Wednesday, December 26, 2007

Adding By Subtracting

One thing the other side does most effectively is to frame how they portray the Truth Movement deciding what our soundbyte will be and then they repeat it, over and over. That’s a typical marketing maneuver, frequency sells. The more time someone hear/sees something, the more likely that something will be ingrained in their mind as fact. The other side also takes bits and pieces of still disputable data from our message and highlights it to make us less credible.

For instance, let’s take Larry Silverstien and his controversial “pull it” statement. Of course I and many like myself believe he is indeed saying “Pull it” defined by controlled demolition, but because we cannot - beyond a reasonable doubt, prove that to be true, it can sometimes make our message less credible when we use it. The absolute best and irrefutable evidence we have for an inside job is the fact that no plane – or anything else hit World Trade Center 7. There was no jet fuel, there was minimal fire, and there is still no report as promised by the 911 Commission. Since the official hypothesis for the collapses - of WTC’s 1 & 2, are do to jet fuel fires, let’s run with that regarding WTC7. Why do we need to grasp onto and project the more circumstantial evidence of a statement when we have physical evidence of the crime?

The above is strong enough evidence for a new investigation and that needs to be acknowledged by the American people. The rest of the world understands it, what’s stopping mainstream America from understanding it? I really think it goes back to that marketing maneuver I was talking about.

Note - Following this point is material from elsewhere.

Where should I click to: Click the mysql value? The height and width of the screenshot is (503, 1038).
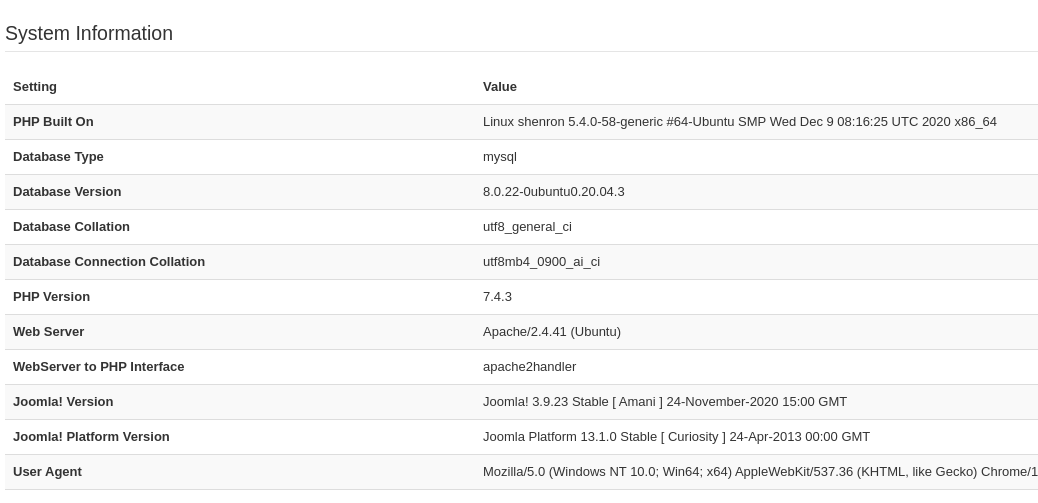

We need to drop the more controversial and circumstantial aspects of our repertoire in the language we use. In doing so we give them only solid facts to debate us with. Who cares if Silverstien said, “Pull it” when we can’t definitively prove it? They care, and they use it against us as if we are grasping at straws of evidence. We don’t need to grasp at straws. We have Truth and WTC7 on our side. We need to use the same marketing ploys they do. We need to unify the message, trim the fat from the edges and repeat the message over and over. By subtracting the easily debatable stuff, we add to our credibility as a movement.